The only thing I would say is to
be very careful with the hot air gun. It's easy to go WAY over the
maximum temperature of the chip with those. I still prefer the oven
approach. I modified a £17 toaster oven very easily and can now make
perfect SMD boards virtually every time.

Syco54645 (author)PhilTilson2016-11-10

I drag solder AM29f033 all the time. Not had any issues yet.

Pentagrid (author)PhilTilson2016-11-10

Hi PhilTilson, have you documented the process you used to modify your toaster oven please? I clicked on your name but no 'ibles came up.

Best, John:)

PhilTilson (author)Pentagrid2016-11-10

No John, I've read lots of 'ibles, but never created one yet!

Maybe it's time....


NemesisC (author)PhilTilson2016-11-10

Thanks Phil !

With any SMD soldering I prefer to use solder paste because it's just so much faster than using a soldering iron.

Thank for the tip! I always like to read the chip's data sheet to check the max temperature ratings. As well as using the low air flow control of my hot air tool.

Nice, I've used my oven as well : how did you modify yours? Would like some tips to have a reliable SMD oven !

DeanP2 (author)2016-11-10

I have added a small surface mount audio filter to my amateur radio station but need to replace it. I failed using a conventional soldering process my second time, but now I think I could get one built after all. Thanks!

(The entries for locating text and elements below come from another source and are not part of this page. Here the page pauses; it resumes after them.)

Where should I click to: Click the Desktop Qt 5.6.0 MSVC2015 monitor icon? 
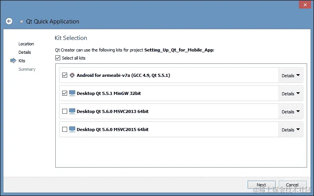click(72, 130)
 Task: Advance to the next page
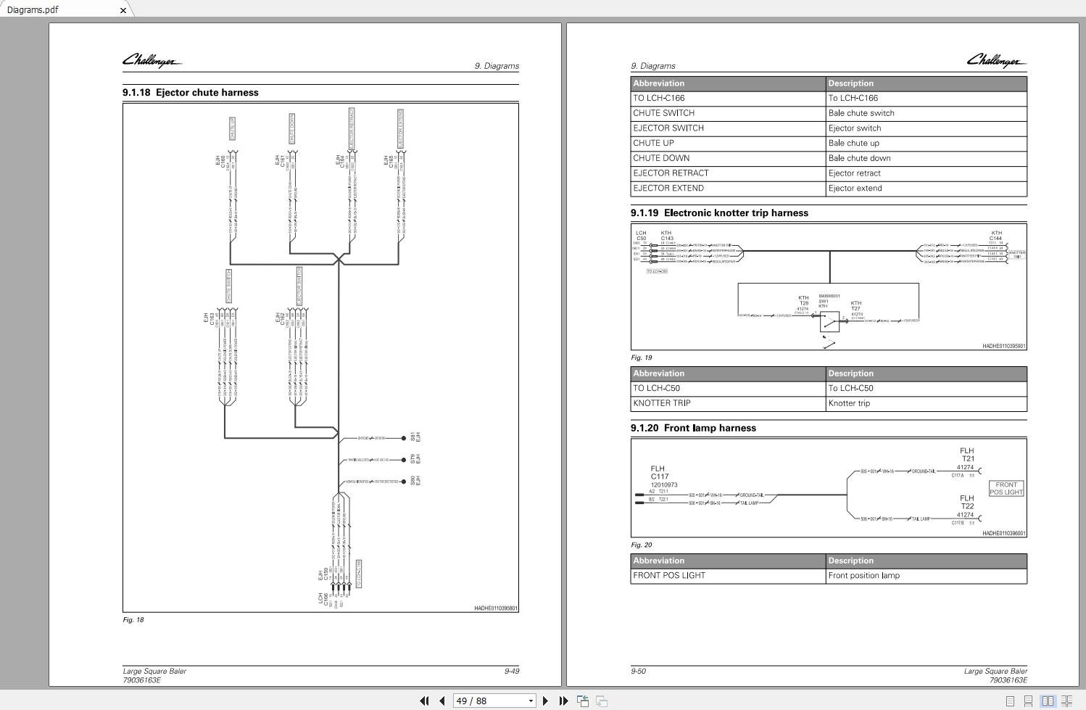(x=545, y=701)
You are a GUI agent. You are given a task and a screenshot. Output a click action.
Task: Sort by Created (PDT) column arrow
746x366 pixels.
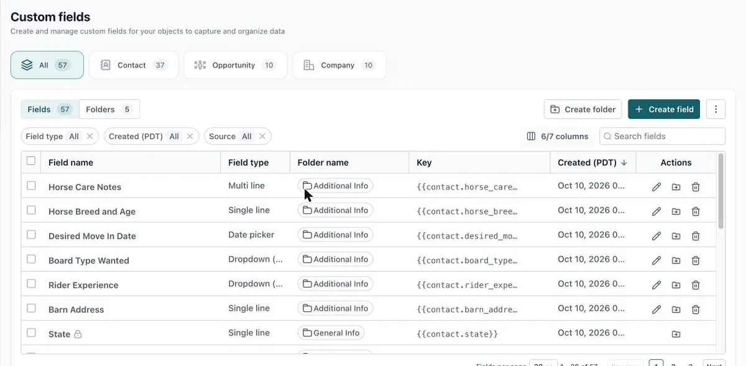pos(624,163)
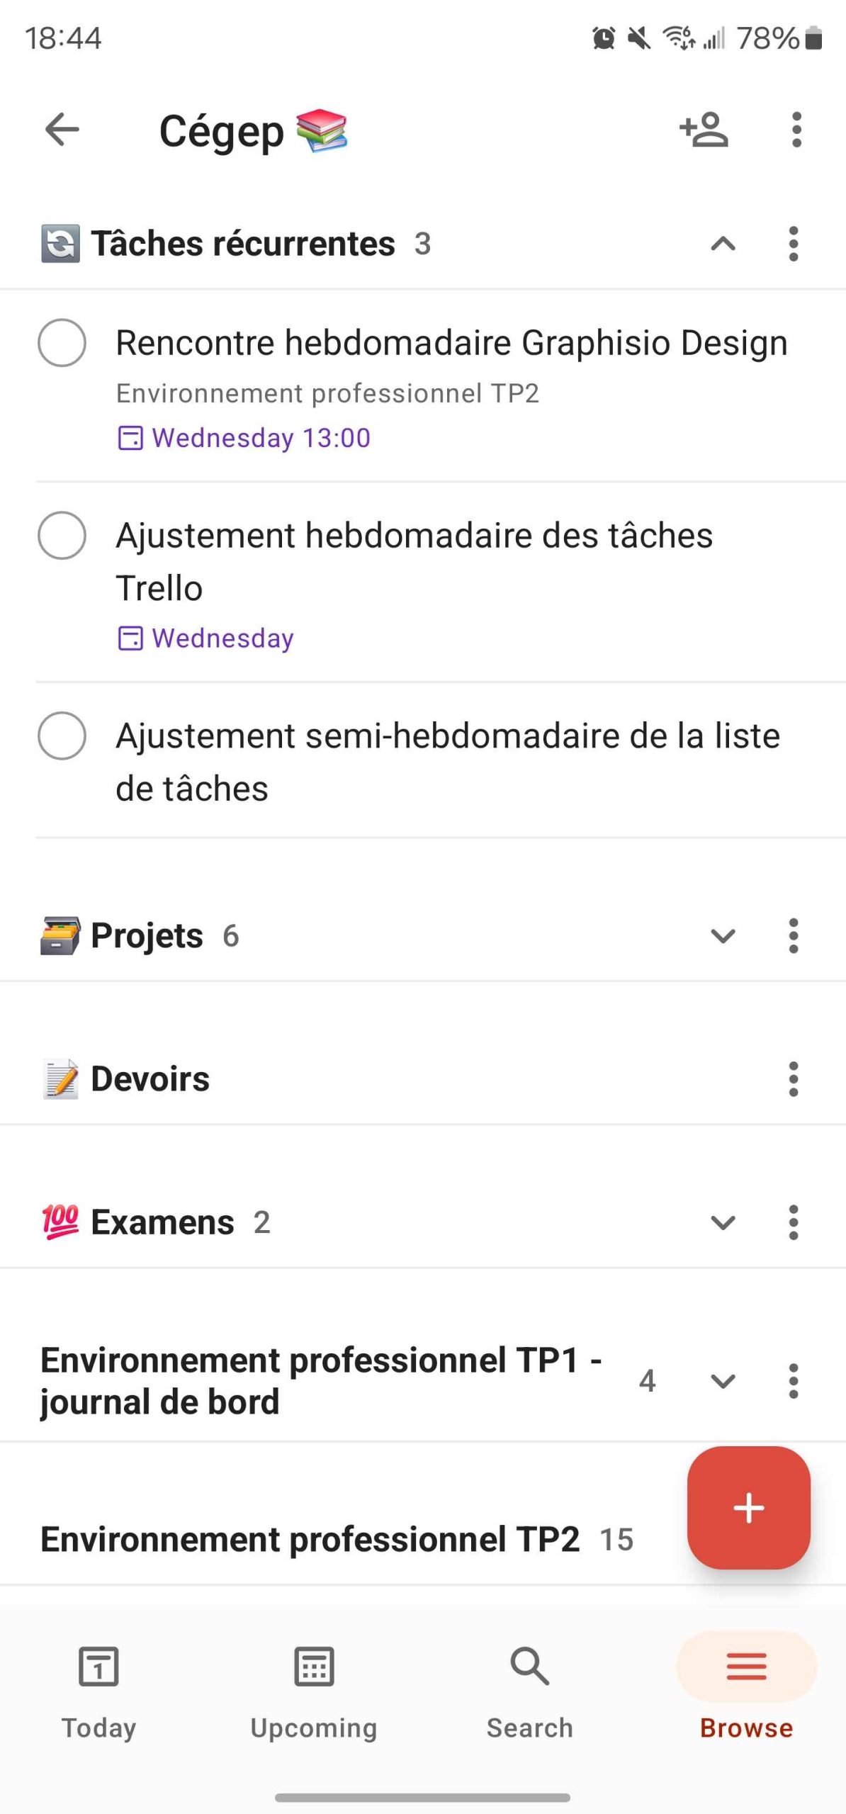Complete Rencontre hebdomadaire Graphisio Design task
The image size is (846, 1814).
(x=62, y=343)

NemesisC (author)DeanP22016-11-10

Happy to help Dean would love to see pictures of your build!

ve3vxy (author)2016-11-10

did you heat and melt the solderpaste to the board first and then place the component? I have always placed the component on the paste and then applied heat.

NemesisC (author)ve3vxy2016-11-10

Just like you do, I placed the component on the paste and then applied heat.

TonyB172 (author)2016-11-10

The Blue is actually Soldermask. The Silkscreen is the white writing on the blue.

Nice Instructable!

NemesisC (author)TonyB1722016-11-10

Thank you for the catch Tony! Added the fix :)

logan.byrne.77 (author)2016-11-09

This actually helps me since I came into a large handful of smds from TI.

NemesisC (author)logan.byrne.772016-11-10

I'm glad I could help!

kcraske (author)2016-11-08

Tutorials such as this are really good considering the increasing number of smd components. Especially as some components are now only available as smd.

NemesisC (author)kcraske2016-11-08

Thank you!

I agree plus smd soldering is always seen as such a scary process but it's really fun!